No es de recibo que una señora de 72 años tenga que hacerse cargo del cuidado de su nonagenaria madre como tampoco lo es suponer que el cumplimiento de derechos humanos recogidos en tratados internacionales (Convención sobre los Derechos de las Personas con Discapacidad) está reñido con la economía cuando lo cierto es que el beneficio es recíproco y el bienestar mutuo.
Se puede decir sin temor a equivocarse que dentro del mundo de los derechos humanos hay un asterisco que recoge al grupo de las personas discriminadas por su diversidad funcional, pues bien, todavía dentro de este asterisco, existe otro más pequeño que agrupa a las personas que hemos decidido tomar las riendas sobre nuestras propias vidas haciendo de ellas vidas independientes con apoyos tales como la asistencia personal. De ese modo tenemos a ciertos colectivos cuyos derechos se consideran “humanos” sin apellidos (mujeres, inmigrantes, subsaharianos, transexuales, musulmanes, y un largo etc.) y luego tenemos a un grupo de personas “especiales” cuyos derechos, si bien humanos como los de los demás, se toman a broma. Es un poco como la afirmación malagueña de que estas personas son “cascarilla”.
Dentro de este bucle continuo de asteriscos cabe destacar la confusión del voluntariado con la de la figura laboral del asistente personal. Es positivo que existan voluntarios para ayudar a otras personas, sin embargo una vida inclusiva nunca se puede basar en la buena voluntad de otros. La relación entre el benefactor y el individuo con diversidad funcional debe estar sujeta a ciertos parámetros que conviertan la asistencia personal en una profesión. De este modo, los lazos se estrechan y los vínculos se hacen obligatorios, otorgando seguridad y dignidad a las dos partes de este binomio inseparable.
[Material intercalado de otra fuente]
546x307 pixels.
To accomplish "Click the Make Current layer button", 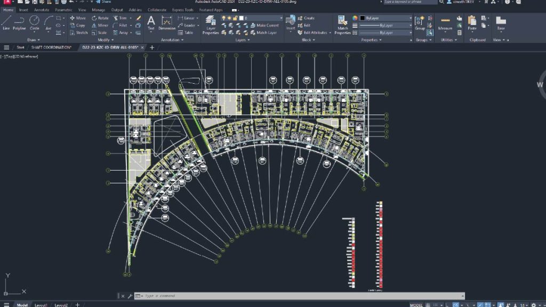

A lo largo de la historia se ha pasado con dificultad de un modelo basado en la prescindencia a otro basado en la dimensión médica del sujeto en cuestión a un modelo centrado tanto en las limitaciones individuales como en los obstáculos sociales que se presentan. Se hace necesario reiterar que a lo largo del siglo XX se ha prescindido con frecuencia de las personas con diversidad funcional, y aún hoy día nuestra eliminación se produce en algunos países (Guinea). Con todo, el modelo imperante a día de hoy es el basado en nuestra dimensión médica, tendiendo a rehabilitarnos y a reducir al ser humano a la dicotomía salud-enfermedad. Cuesta a las sociedades reconocer que las personas con diversidad funcional somos más que meros objetos enfermos necesitados de rehabilitación y cura para poder desempeñar una vida digna. Esta visión reduccionista de la población en general supone un gran obstáculo para que se convierta en realidad un modelo social que reconoce nuestras limitaciones individuales, las barreras sociales con las que nos topamos y las soluciones (asistencia personal, accesibilidad universal, educación inclusiva, etc.) para superarlas.
Finalmente habría que añadir que la asistencia personal es el medio más válido y económico para empezar a alcanzar la tan ansiada vida independiente que todos deseamos para nosotros. Es decir, no se trata de un fin en sí misma sino de unas alas para empezar a volar libremente.